**WHAT IS NEEDED**
Your answer is to be every line of the material that includes the string "agent".
(Beginning of DATA PROVIDED)
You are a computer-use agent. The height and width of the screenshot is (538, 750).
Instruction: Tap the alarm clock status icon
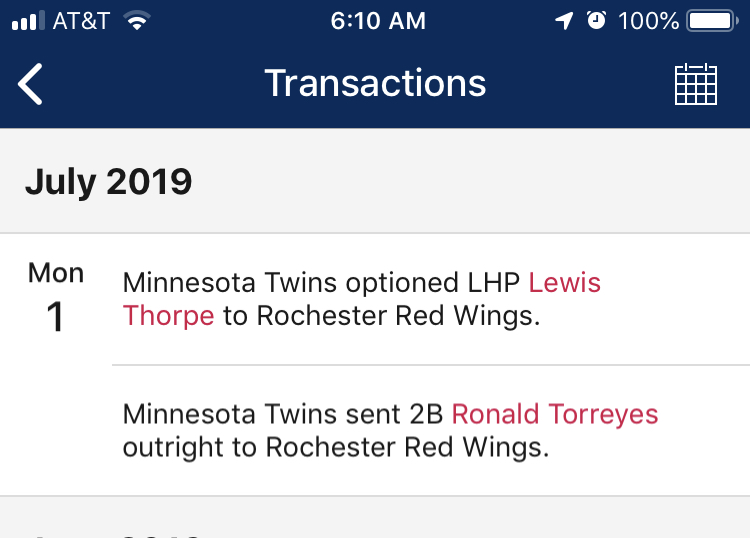pyautogui.click(x=596, y=21)
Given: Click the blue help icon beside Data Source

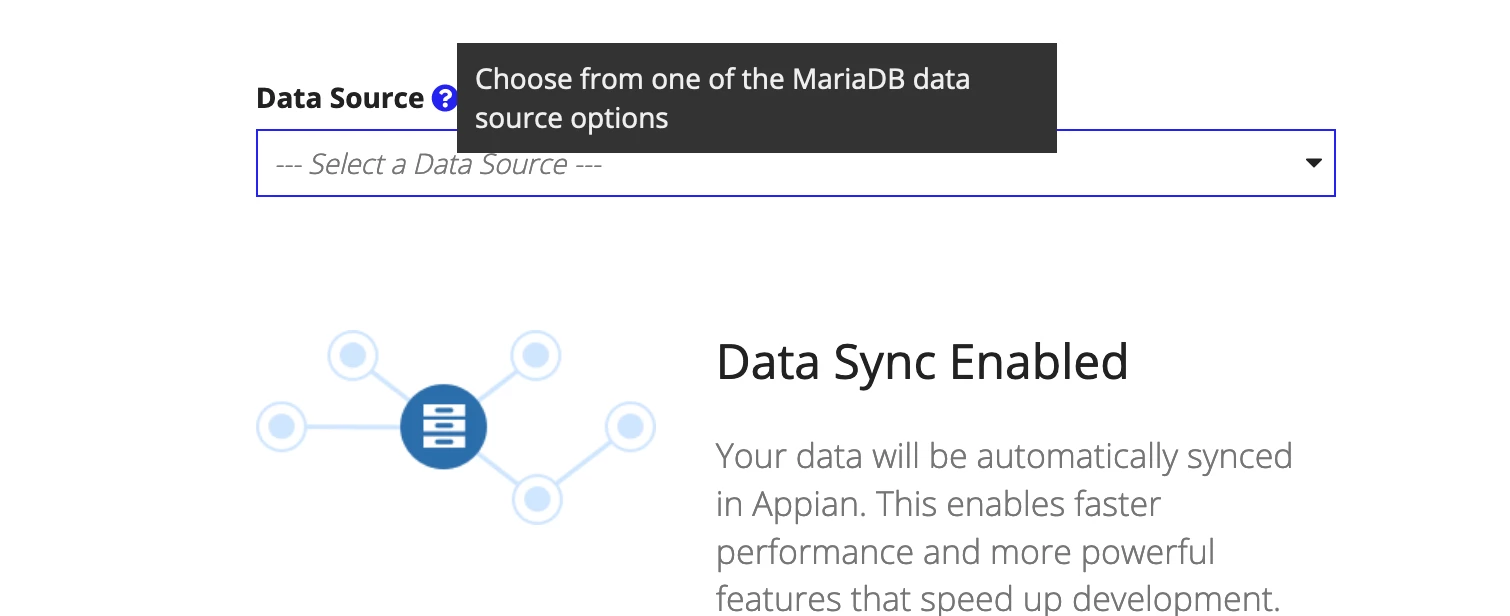Looking at the screenshot, I should (444, 98).
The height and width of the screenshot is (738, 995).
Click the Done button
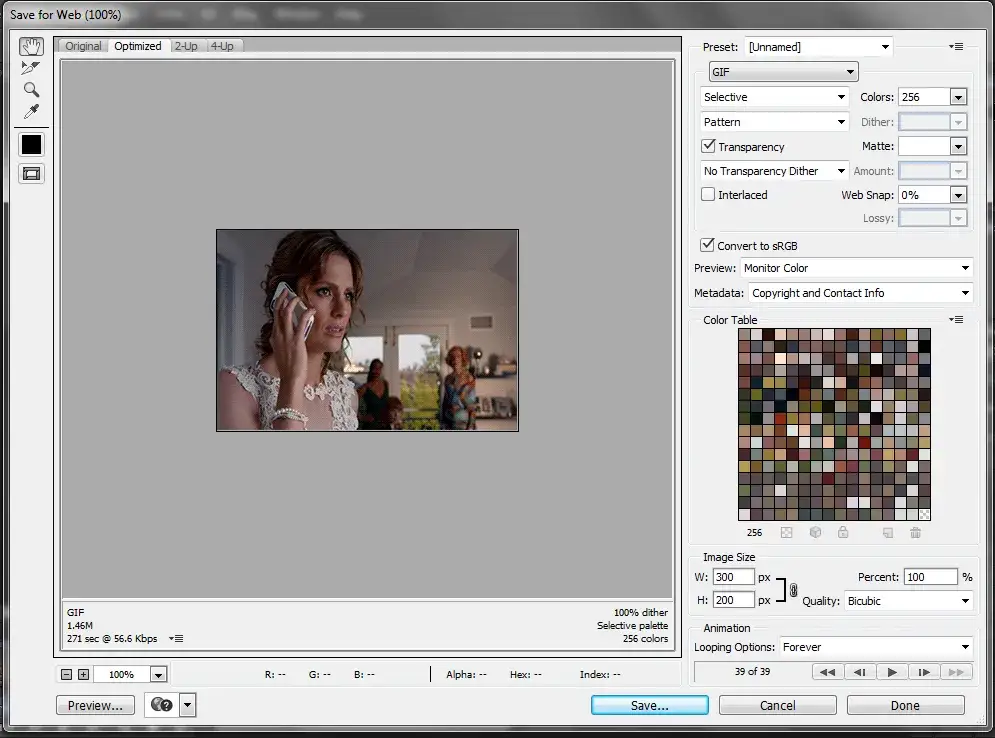pyautogui.click(x=904, y=705)
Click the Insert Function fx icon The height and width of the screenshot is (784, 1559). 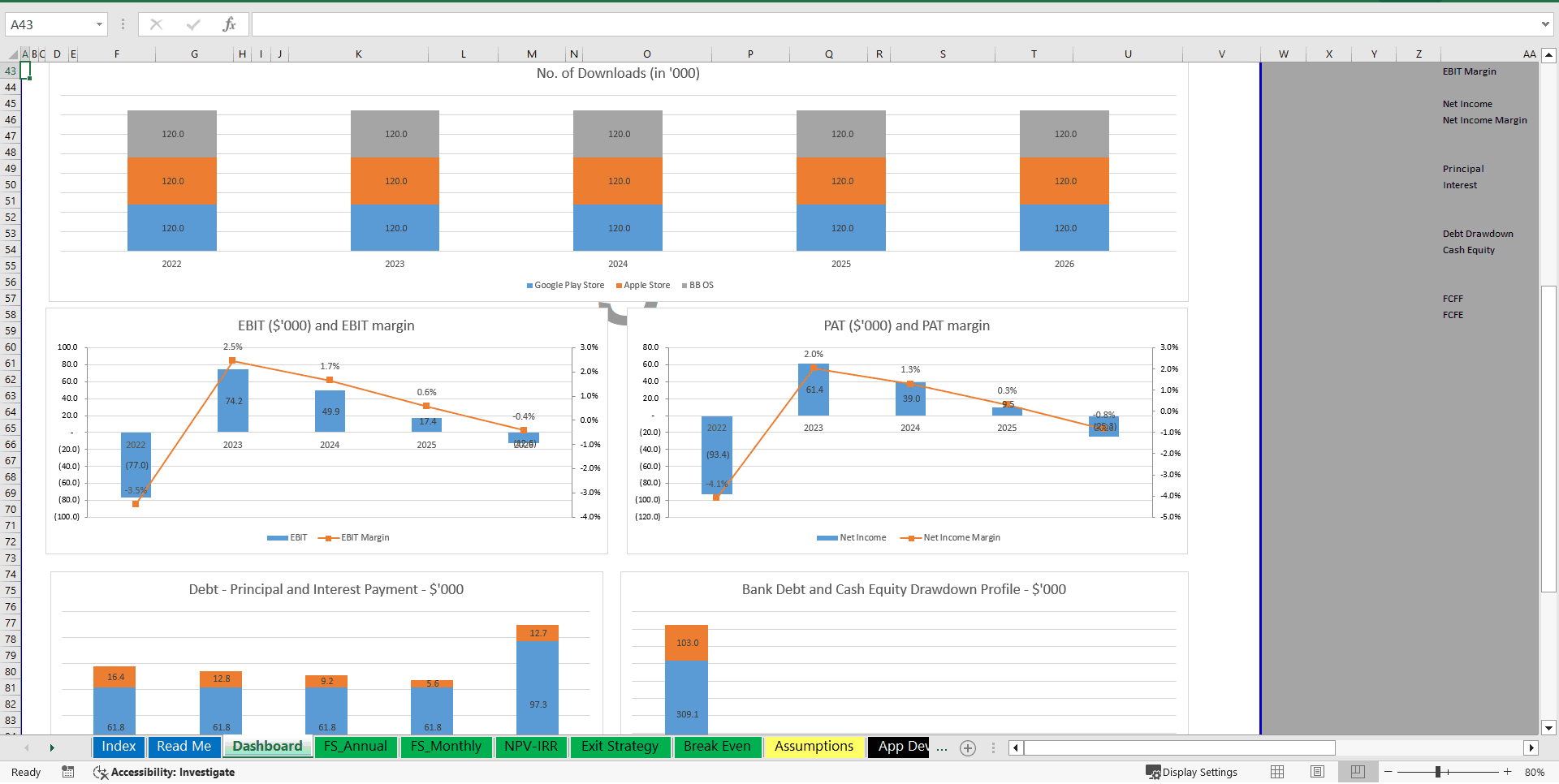point(229,24)
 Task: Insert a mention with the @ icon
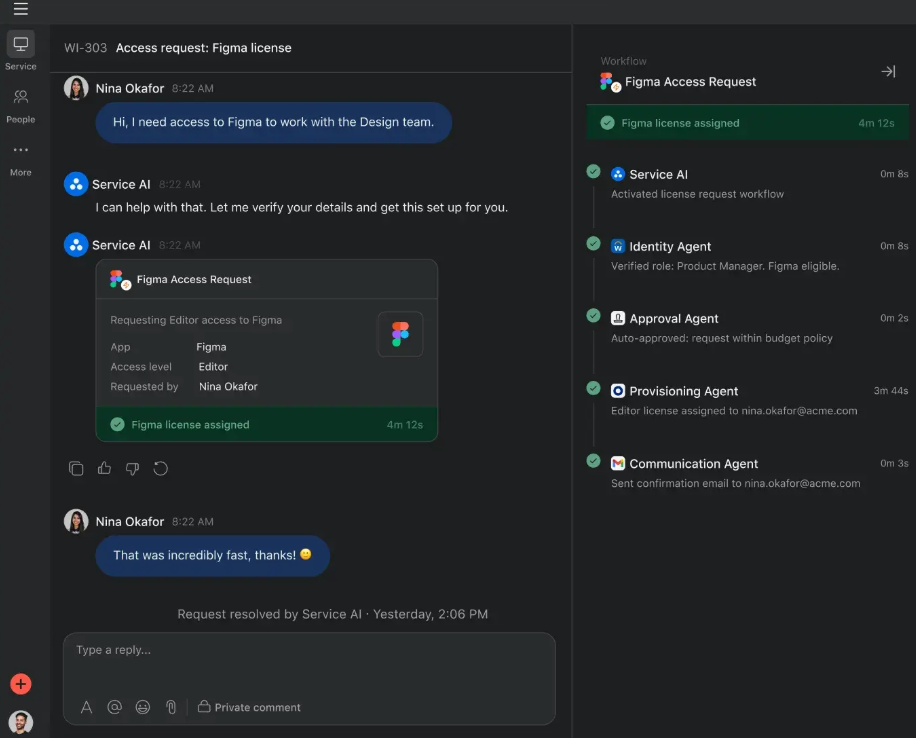(114, 707)
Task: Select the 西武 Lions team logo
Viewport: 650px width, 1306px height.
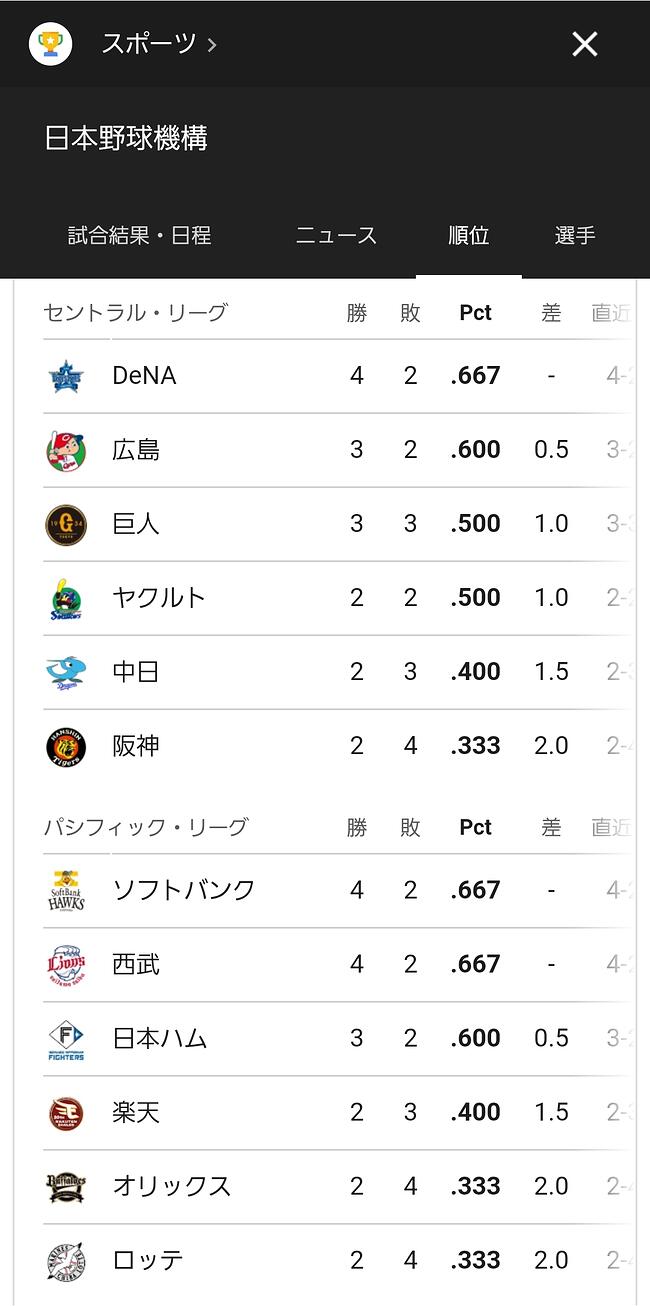Action: click(65, 964)
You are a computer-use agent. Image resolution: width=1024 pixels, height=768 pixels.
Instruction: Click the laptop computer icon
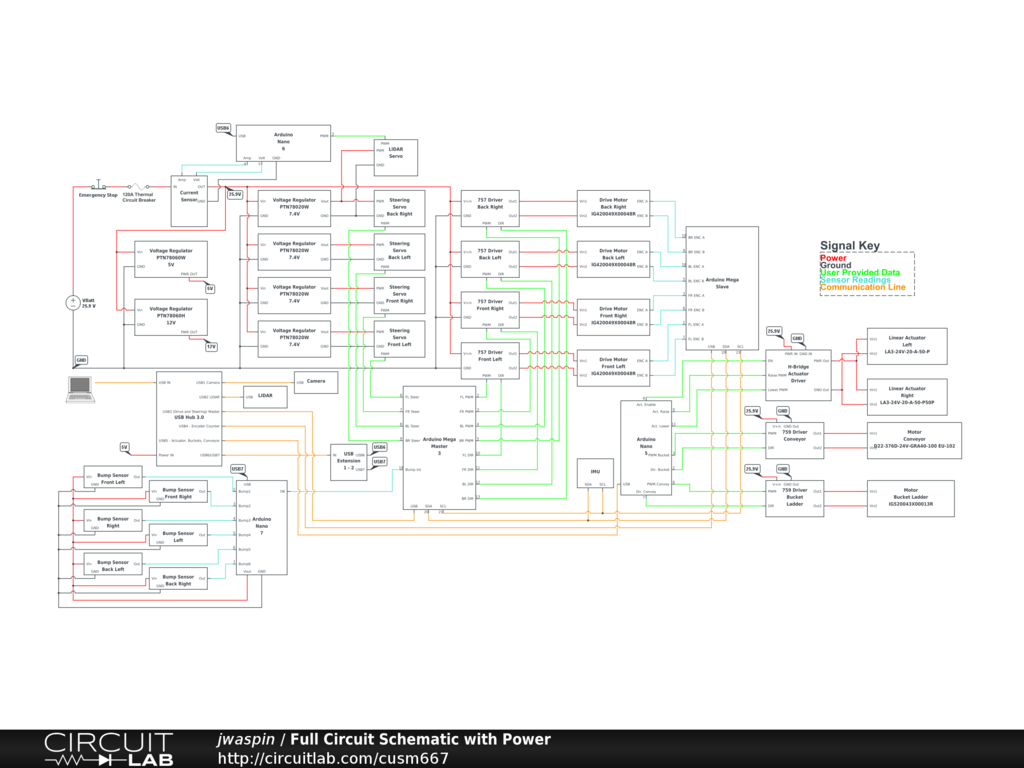point(79,389)
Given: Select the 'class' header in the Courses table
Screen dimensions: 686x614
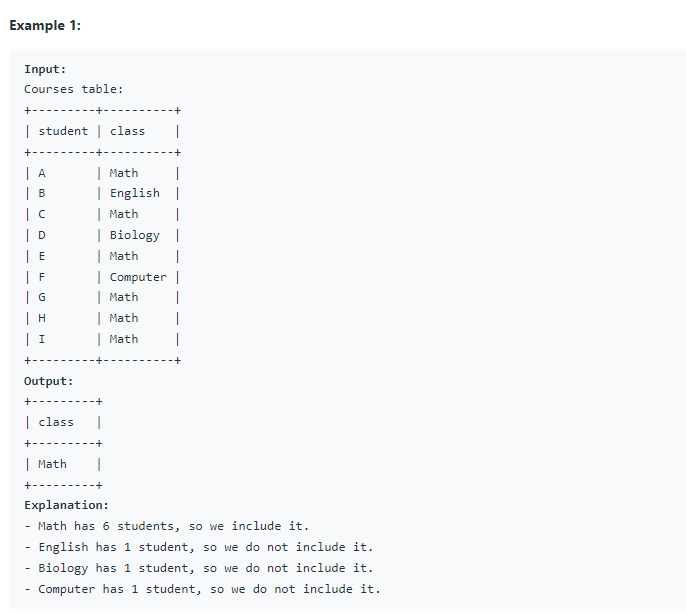Looking at the screenshot, I should pos(127,131).
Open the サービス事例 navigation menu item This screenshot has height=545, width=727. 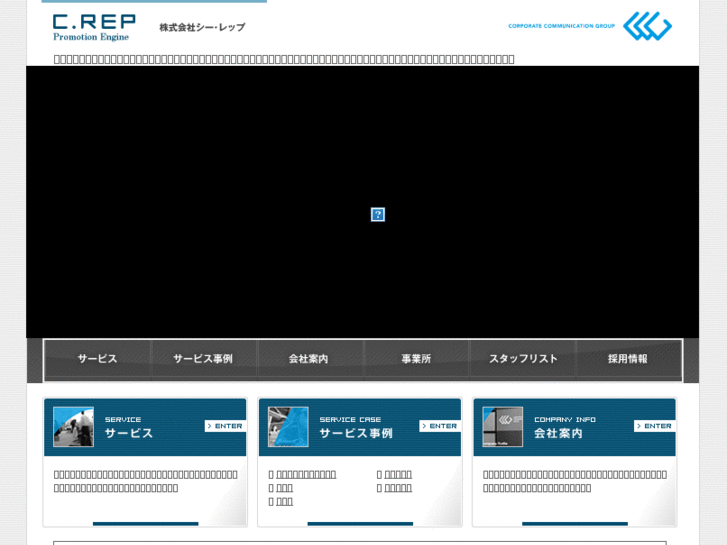(203, 359)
(End of DATA PROVIDED)
**RESPONSE**
You are a computer-use agent. The height and width of the screenshot is (538, 750).
You are a computer-use agent. Image resolution: width=1024 pixels, height=768 pixels.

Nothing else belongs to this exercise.